* [About this exercise] Write out the full listing exactly.

=== Section Start ===

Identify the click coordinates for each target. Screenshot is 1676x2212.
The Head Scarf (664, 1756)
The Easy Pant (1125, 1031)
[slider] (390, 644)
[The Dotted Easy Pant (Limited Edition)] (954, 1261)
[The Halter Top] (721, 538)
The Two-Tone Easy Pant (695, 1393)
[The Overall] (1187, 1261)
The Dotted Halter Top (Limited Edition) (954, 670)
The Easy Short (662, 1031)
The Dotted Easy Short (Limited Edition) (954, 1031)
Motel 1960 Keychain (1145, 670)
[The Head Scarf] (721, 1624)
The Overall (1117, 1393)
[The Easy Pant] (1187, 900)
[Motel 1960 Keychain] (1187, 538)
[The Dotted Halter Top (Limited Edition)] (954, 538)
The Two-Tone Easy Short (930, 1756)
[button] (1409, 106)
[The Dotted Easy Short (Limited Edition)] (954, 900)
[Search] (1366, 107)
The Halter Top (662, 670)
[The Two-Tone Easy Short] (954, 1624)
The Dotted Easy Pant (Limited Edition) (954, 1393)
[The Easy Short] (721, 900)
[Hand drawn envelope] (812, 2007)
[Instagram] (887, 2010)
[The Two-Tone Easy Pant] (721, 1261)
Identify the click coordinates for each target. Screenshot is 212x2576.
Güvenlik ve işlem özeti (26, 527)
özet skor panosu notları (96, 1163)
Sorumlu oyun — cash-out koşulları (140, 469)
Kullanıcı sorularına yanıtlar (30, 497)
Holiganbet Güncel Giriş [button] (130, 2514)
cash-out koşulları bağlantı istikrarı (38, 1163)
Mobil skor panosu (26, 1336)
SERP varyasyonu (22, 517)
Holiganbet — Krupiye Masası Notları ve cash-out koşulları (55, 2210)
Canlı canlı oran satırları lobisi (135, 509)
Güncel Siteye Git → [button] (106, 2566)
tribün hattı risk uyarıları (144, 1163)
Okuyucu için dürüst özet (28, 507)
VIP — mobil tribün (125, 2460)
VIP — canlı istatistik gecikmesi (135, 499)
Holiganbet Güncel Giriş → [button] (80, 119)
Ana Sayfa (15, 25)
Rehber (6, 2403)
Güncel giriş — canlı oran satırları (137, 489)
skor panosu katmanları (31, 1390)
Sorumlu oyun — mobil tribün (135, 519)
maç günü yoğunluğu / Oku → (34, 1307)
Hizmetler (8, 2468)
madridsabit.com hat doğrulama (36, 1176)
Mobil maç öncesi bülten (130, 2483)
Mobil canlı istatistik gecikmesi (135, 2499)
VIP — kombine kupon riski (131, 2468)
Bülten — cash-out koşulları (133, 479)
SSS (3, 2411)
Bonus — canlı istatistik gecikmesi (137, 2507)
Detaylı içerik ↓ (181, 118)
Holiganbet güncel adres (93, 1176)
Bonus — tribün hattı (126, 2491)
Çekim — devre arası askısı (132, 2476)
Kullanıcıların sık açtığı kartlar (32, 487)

=== Section End ===

* [Result for this exercise]
Identify the click coordinates for each target. Screenshot is 1676x2212.
The Head Scarf (664, 1756)
The Easy Pant (1125, 1031)
[slider] (390, 644)
[The Dotted Easy Pant (Limited Edition)] (954, 1261)
[The Halter Top] (721, 538)
The Two-Tone Easy Pant (695, 1393)
[The Overall] (1187, 1261)
The Dotted Halter Top (Limited Edition) (954, 670)
The Easy Short (662, 1031)
The Dotted Easy Short (Limited Edition) (954, 1031)
Motel 1960 Keychain (1145, 670)
[The Head Scarf] (721, 1624)
The Overall (1117, 1393)
[The Easy Pant] (1187, 900)
[Motel 1960 Keychain] (1187, 538)
[The Dotted Halter Top (Limited Edition)] (954, 538)
The Two-Tone Easy Short (930, 1756)
[button] (1409, 106)
[The Dotted Easy Short (Limited Edition)] (954, 900)
[Search] (1366, 107)
The Halter Top (662, 670)
[The Two-Tone Easy Short] (954, 1624)
The Dotted Easy Pant (Limited Edition) (954, 1393)
[The Easy Short] (721, 900)
[Hand drawn envelope] (812, 2007)
[Instagram] (887, 2010)
[The Two-Tone Easy Pant] (721, 1261)
Identify the click coordinates for each target. Screenshot is 212x2576.
Güvenlik ve işlem özeti (26, 527)
özet skor panosu notları (96, 1163)
Sorumlu oyun — cash-out koşulları (140, 469)
Kullanıcı sorularına yanıtlar (30, 497)
Holiganbet Güncel Giriş [button] (130, 2514)
cash-out koşulları bağlantı istikrarı (38, 1163)
Mobil skor panosu (26, 1336)
SERP varyasyonu (22, 517)
Holiganbet — Krupiye Masası Notları ve cash-out koşulları (55, 2210)
Canlı canlı oran satırları lobisi (135, 509)
Güncel Siteye Git → [button] (106, 2566)
tribün hattı risk uyarıları (144, 1163)
Okuyucu için dürüst özet (28, 507)
VIP — mobil tribün (125, 2460)
VIP — canlı istatistik gecikmesi (135, 499)
Holiganbet Güncel Giriş → [button] (80, 119)
Ana Sayfa (15, 25)
Rehber (6, 2403)
Güncel giriş — canlı oran satırları (137, 489)
skor panosu katmanları (31, 1390)
Sorumlu oyun — mobil tribün (135, 519)
maç günü yoğunluğu / Oku → (34, 1307)
Hizmetler (8, 2468)
madridsabit.com hat doğrulama (36, 1176)
Mobil maç öncesi bülten (130, 2483)
Mobil canlı istatistik gecikmesi (135, 2499)
VIP — kombine kupon riski (131, 2468)
Bülten — cash-out koşulları (133, 479)
SSS (3, 2411)
Bonus — canlı istatistik gecikmesi (137, 2507)
Detaylı içerik ↓ (181, 118)
Holiganbet güncel adres (93, 1176)
Bonus — tribün hattı (126, 2491)
Çekim — devre arası askısı (132, 2476)
Kullanıcıların sık açtığı kartlar (32, 487)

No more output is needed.